## EXERCISE REQUIREMENTS
Would you transcribe only the lines from the one holding "Instruction: Click the" through the end of the material, exactly, without any pictures?

── DATA EXTRACTS ──

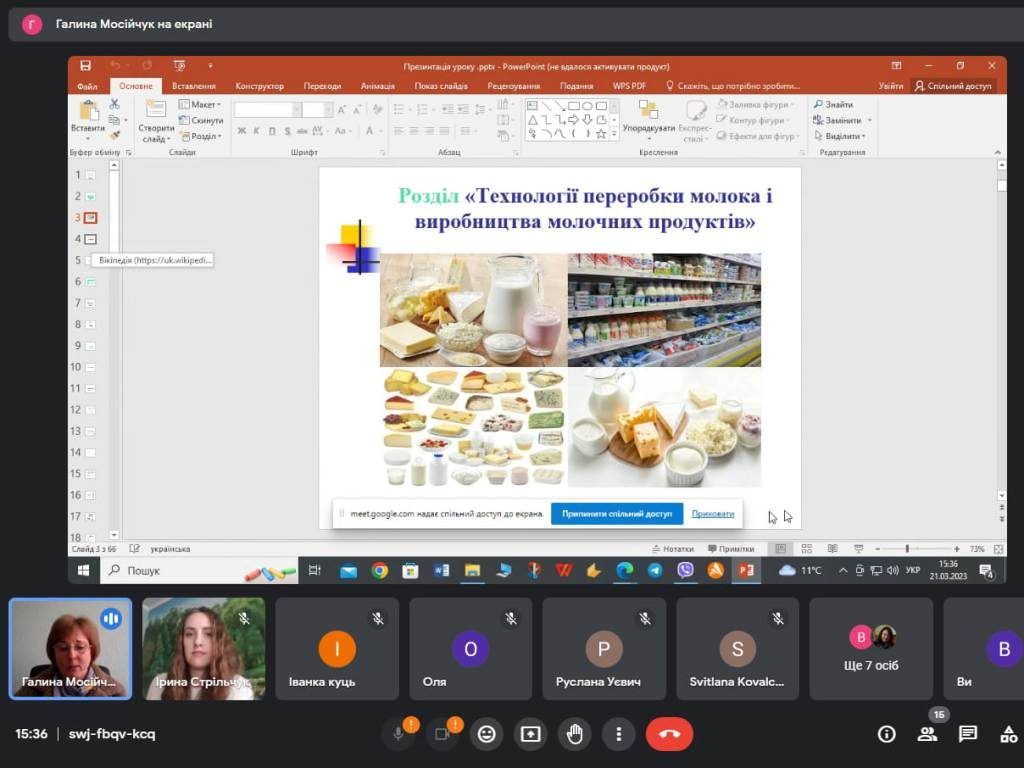Image resolution: width=1024 pixels, height=768 pixels.
Task: Unmute the microphone in Meet controls
Action: (x=398, y=734)
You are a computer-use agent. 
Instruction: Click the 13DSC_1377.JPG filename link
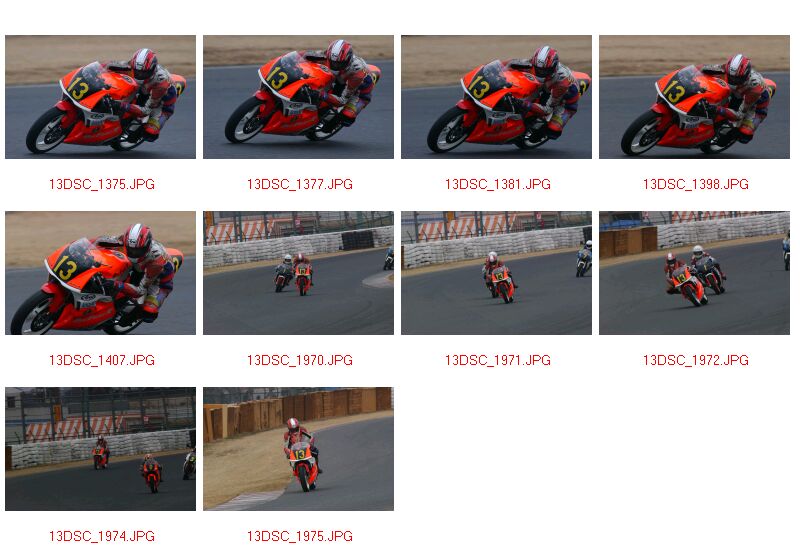tap(300, 184)
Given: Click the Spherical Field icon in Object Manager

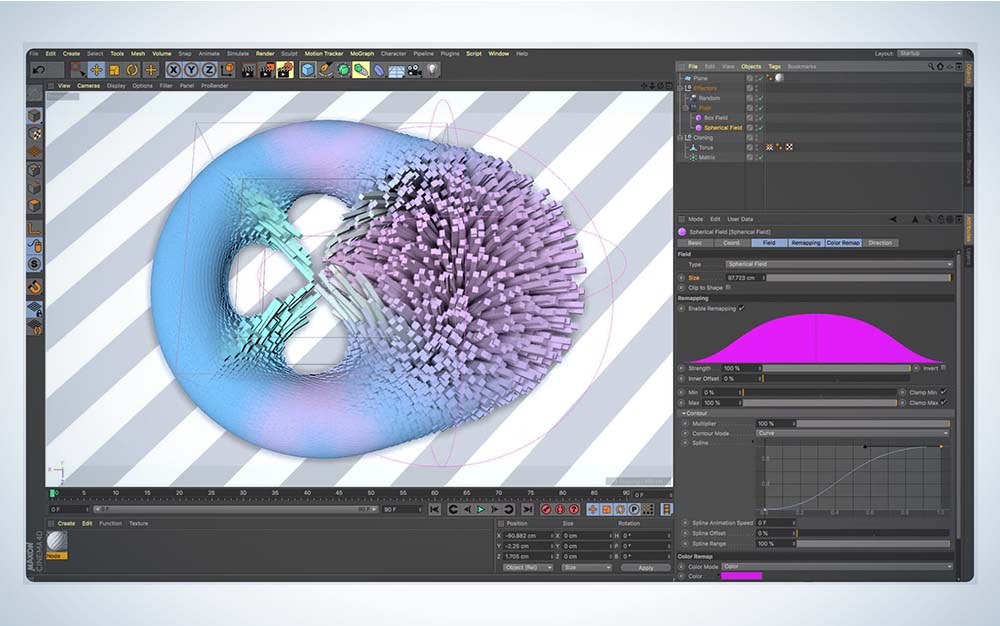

───

## TASK SOLUTION
Instruction: Click the 13DSC_1377.JPG filename link
tap(300, 184)
Given: Click the Spherical Field icon in Object Manager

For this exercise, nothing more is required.